As the researchers went on to site potentially troubling school performance among heavy media users ("While most of the young people in the study got good grades, 47 percent of the heaviest media users — those who consumed at least 16 hours a day — had mostly C’s or lower"), two thoughts occurred to me. First, assuming rampant grade inflation isn't plaguing our schools, by definition, half of our students should have C's or lower. A C indicates average performance. Apparently these kids must be doing something right to be able to sleep on the order of 2 hours a day and still pull C's (assuming 6-hour school days). Heck, by that logic, 53% of the kids who spend all their time plugged in are getting above-average grades!

The second thought relates to Dr. Rich's comment. If media are like air to a new generation of even more hyper-connected Digital Natives, then aren't we actually suffocating them by placing them in school environments where such media are largely banned? No phones, no music, no YouTube, no messaging, no communication. Sound about like the policy at your school?

It's no wonder then, that kids in the study complained of boredom when isolated from a fast-paced, media-rich, multi-tasking environment. If kids are bored, what are the chances that they are learning? What are the chances that they're challenged and engaged in some meaningful way? And what are the chances they will be isolated and prevented from communicating through a variety of media when they hit the job market?

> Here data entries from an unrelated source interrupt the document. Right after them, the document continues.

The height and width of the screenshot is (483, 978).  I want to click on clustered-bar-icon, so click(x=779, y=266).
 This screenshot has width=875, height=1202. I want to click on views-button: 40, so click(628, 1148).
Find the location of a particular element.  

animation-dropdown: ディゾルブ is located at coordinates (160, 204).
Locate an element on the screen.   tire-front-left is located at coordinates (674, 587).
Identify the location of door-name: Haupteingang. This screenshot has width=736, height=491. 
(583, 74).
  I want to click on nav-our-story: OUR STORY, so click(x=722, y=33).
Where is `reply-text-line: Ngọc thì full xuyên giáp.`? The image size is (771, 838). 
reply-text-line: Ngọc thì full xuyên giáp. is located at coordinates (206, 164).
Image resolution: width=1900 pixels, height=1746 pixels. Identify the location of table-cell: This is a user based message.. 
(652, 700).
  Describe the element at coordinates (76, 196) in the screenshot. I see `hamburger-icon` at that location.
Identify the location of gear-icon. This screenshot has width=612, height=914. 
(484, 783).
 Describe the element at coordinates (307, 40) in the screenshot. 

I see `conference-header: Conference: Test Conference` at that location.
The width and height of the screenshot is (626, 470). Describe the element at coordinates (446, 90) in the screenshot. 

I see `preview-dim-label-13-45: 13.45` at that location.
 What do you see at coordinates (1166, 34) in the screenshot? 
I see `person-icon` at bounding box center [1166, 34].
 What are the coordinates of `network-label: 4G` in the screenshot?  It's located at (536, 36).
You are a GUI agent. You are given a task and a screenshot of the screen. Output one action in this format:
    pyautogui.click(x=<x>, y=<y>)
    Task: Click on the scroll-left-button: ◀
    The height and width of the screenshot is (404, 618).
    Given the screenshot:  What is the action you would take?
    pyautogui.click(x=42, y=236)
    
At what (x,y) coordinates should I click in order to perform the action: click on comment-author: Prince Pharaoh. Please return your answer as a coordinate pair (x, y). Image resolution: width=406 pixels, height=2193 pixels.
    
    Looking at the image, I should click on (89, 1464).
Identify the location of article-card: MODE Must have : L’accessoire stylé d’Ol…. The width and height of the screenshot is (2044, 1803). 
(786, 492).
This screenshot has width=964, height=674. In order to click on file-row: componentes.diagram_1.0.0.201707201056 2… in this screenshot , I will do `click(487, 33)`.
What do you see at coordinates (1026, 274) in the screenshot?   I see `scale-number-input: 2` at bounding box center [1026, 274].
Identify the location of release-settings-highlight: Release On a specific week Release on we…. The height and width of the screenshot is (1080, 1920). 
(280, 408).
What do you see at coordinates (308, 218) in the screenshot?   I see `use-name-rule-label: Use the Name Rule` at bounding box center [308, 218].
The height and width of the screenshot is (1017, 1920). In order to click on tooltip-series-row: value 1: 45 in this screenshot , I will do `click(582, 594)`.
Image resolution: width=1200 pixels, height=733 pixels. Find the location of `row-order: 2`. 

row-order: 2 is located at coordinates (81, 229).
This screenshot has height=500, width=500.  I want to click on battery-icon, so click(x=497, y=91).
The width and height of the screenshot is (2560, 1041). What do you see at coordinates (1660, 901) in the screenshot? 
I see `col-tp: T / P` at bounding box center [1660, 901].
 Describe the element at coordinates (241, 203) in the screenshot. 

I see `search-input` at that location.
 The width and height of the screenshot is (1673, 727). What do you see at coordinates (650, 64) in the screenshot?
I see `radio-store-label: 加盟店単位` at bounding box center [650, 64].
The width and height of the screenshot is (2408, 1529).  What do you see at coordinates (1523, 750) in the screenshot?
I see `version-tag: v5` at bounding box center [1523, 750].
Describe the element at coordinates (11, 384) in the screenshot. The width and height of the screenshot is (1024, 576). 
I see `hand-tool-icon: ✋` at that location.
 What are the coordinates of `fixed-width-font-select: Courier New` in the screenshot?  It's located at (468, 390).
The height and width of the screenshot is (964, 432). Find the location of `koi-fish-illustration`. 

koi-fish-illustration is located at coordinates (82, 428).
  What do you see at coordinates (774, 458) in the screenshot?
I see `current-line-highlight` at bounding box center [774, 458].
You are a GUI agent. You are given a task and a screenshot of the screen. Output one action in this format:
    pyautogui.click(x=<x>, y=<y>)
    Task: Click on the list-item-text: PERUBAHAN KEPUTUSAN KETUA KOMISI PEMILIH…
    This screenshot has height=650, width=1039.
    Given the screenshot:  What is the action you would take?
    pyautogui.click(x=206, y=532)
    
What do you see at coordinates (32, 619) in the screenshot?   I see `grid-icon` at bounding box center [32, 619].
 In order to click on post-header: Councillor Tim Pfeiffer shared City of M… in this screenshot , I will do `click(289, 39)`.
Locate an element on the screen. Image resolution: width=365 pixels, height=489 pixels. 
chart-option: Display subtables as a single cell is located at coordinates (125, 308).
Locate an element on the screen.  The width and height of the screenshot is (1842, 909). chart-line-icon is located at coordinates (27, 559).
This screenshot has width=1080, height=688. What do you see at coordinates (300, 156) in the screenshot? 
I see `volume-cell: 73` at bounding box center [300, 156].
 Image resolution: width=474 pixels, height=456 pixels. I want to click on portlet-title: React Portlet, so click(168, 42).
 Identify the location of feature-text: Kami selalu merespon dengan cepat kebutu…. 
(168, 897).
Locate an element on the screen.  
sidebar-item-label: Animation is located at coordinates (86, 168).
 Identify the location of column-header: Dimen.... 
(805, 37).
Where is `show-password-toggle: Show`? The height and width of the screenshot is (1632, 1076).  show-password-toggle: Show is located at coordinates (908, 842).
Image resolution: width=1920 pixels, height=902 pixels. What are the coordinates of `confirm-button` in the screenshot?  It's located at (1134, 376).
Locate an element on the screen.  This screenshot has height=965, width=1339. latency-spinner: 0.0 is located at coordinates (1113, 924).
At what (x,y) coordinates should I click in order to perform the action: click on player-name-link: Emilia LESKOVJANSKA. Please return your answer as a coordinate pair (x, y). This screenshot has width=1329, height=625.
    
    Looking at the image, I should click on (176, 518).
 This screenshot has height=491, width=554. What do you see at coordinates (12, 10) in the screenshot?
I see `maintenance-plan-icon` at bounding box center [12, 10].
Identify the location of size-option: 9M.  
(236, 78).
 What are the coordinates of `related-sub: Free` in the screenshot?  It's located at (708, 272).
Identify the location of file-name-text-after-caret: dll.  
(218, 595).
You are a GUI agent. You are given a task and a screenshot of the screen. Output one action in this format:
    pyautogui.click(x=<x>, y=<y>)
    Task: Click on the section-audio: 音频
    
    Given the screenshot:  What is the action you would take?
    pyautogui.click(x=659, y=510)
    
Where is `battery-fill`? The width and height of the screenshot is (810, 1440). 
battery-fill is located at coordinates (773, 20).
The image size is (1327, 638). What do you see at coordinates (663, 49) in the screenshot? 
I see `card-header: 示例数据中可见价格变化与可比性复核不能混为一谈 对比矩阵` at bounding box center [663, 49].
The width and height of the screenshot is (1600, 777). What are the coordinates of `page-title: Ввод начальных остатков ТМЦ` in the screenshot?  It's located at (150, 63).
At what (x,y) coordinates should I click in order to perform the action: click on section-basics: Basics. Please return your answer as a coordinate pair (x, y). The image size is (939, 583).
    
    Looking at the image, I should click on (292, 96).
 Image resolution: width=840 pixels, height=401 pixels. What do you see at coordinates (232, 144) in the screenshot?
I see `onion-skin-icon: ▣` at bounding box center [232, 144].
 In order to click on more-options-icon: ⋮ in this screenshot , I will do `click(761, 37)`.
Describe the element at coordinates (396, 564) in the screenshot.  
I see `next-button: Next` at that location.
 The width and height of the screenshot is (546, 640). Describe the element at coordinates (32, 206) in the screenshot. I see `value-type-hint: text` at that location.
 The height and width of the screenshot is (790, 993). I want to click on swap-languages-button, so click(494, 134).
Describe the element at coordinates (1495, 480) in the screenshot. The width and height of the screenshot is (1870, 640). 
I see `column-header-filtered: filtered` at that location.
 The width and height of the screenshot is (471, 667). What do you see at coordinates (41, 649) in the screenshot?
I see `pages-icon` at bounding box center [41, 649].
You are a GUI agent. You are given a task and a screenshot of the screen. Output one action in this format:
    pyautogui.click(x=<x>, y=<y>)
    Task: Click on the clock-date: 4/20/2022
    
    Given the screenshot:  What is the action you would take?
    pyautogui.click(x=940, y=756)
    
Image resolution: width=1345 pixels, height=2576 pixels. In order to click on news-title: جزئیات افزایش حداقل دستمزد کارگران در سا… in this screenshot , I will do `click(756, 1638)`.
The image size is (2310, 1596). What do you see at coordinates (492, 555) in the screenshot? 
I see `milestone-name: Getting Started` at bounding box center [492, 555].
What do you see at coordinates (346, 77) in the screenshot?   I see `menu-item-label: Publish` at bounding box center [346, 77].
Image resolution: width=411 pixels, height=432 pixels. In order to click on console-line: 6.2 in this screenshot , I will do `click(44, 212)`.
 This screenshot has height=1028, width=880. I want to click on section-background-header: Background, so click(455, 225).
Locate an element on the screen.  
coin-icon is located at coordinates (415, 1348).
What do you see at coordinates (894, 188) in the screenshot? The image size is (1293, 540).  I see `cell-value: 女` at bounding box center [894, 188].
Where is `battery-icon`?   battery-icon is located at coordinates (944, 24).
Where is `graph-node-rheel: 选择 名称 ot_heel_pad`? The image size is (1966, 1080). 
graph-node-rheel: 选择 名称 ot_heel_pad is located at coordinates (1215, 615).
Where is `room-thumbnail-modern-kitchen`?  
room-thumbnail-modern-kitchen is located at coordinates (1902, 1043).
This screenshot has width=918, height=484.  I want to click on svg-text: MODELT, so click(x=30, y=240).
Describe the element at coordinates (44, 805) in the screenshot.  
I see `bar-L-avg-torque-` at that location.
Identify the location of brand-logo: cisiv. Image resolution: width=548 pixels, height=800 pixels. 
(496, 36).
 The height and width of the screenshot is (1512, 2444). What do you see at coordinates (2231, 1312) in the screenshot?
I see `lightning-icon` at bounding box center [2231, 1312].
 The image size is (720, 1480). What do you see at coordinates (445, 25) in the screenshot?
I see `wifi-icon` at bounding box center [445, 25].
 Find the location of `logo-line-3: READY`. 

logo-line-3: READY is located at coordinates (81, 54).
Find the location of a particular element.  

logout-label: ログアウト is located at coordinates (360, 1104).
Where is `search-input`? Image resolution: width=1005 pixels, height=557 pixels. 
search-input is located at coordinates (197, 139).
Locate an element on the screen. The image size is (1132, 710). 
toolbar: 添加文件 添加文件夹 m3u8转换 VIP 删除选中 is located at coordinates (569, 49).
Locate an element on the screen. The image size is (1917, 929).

IBM, after all, just announced its "Project Vulcan," designed to enhance business communication and collaboration by "integrating public and private collaboration and social communities into an extensible set of user interfaces."

As little as 5 years ago, perhaps changes in media consumption were worth some extra thought, if not outright concern. Today, it just is. It's time to set aside the out-of-context statistics and follow the models of our most progressive schools who have embraced media and social communications to allow kids to learn with and through each other. The media aren't the problem. It's our outdated thoughts about kids' capacities to process, use, and enjoy the massive streams of data they access.